The transcutaneous stimulation appeared to stop acute attacks of cluster headache and reduce the frequency of attacks, reported Peter J. Goadsby, MD, PhD, and colleagues.
Researchers collected data on 19 patients, 11 with chronic cluster headache and eight with episodic cluster headache. Seven of the patients were refractory to drug treatment. The gammaCore device was used on the patients to both treat acute attacks and prevent future attacks for us to 52 weeks of continuous use.
Overall estimated mean improvement was 48%, with 15 patients reporting an overall improvement in their condition and four reporting no change. Among all attacks treated, 47% were aborted within an average of 11 ± 1 minutes from starting stimulation with the device. Ten patients reduced their use of high-flow oxygen by 55%, and nine reduced triptan use by 48%.

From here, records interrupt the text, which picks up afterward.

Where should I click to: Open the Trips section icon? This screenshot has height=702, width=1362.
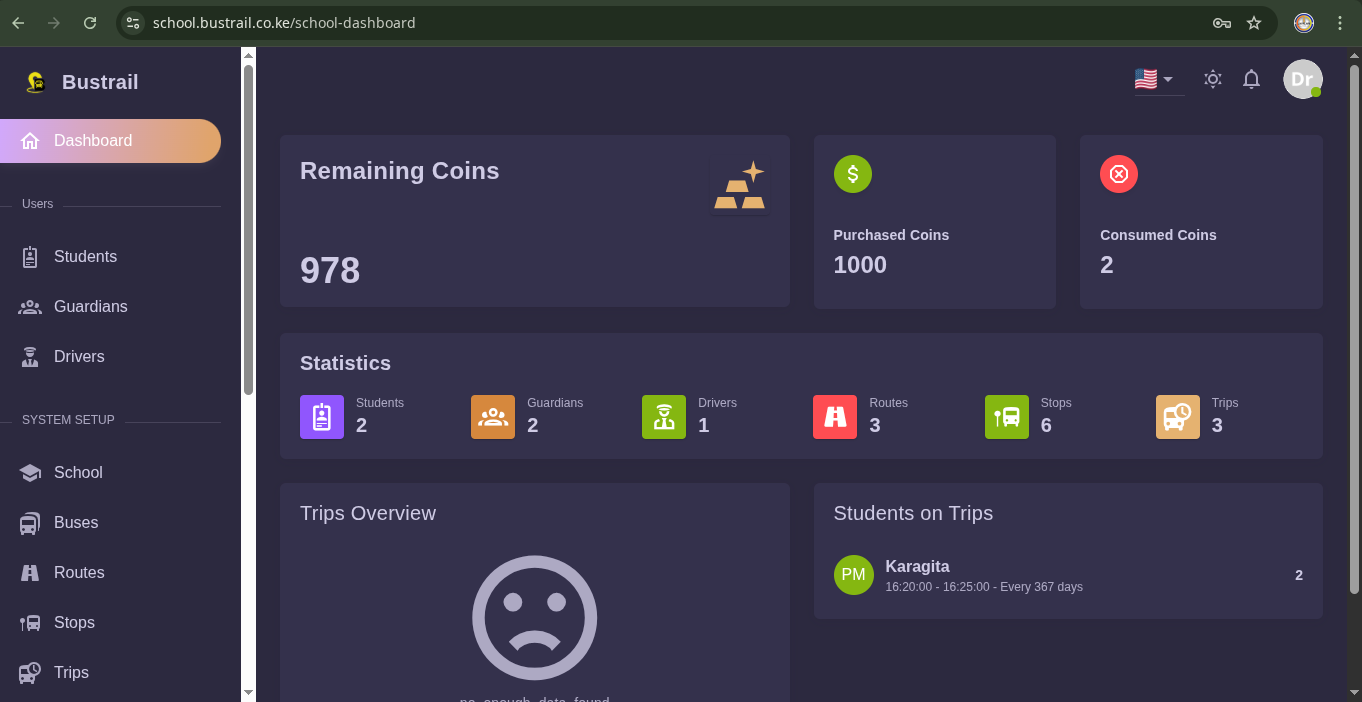click(x=31, y=672)
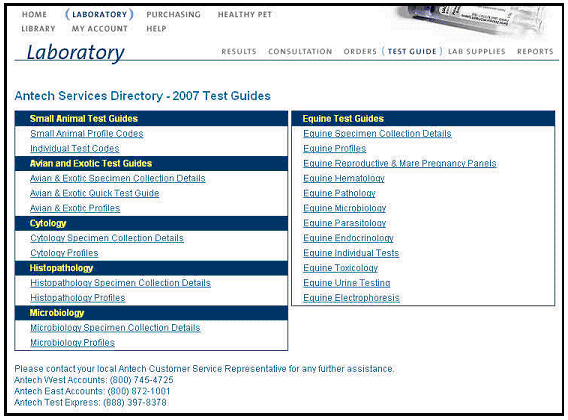The width and height of the screenshot is (568, 420).
Task: Open Equine Reproductive & Mare Pregnancy Panels
Action: 400,163
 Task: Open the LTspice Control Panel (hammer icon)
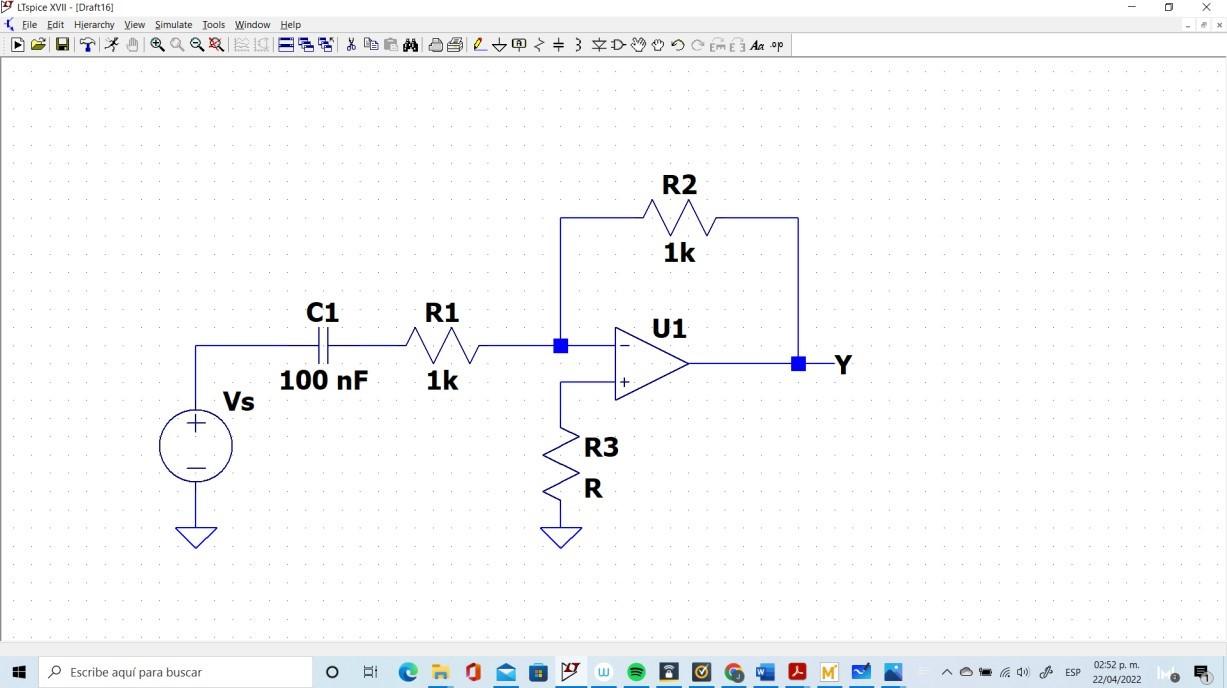(87, 44)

Prophylactic use of the gammaCore device reduced the estimated mean cluster headache attack frequency from 4.5/24 hours to 2.6/24 hours (P < 0.0005) after treatment.
The researchers suggest that further sham-controlled studies be done to validate the efficacy of noninvasive vagus nerve stimulation for cluster headache treatment and prevention.
This study aimed to evaluate the initial experience with a novel device, designed to provide portable, noninvasive, transcutaneous stimulation of the vagus nerve, both acutely and preventively, as a treatment for cluster headache.
Patients with cluster headache (11 chronic, 8 episodic), from 2 centers, including 7 who were refractory to drug treatment, had sufficient data available for analysis in this open-label observational cohort study. The device, known as the gammaCore, was used acutely to treat individual attacks as well as to provide prevention. Patient-estimated efficacy data were collected by systematic inquiry during follow-up appointments up to a period of 52 weeks of continuous use.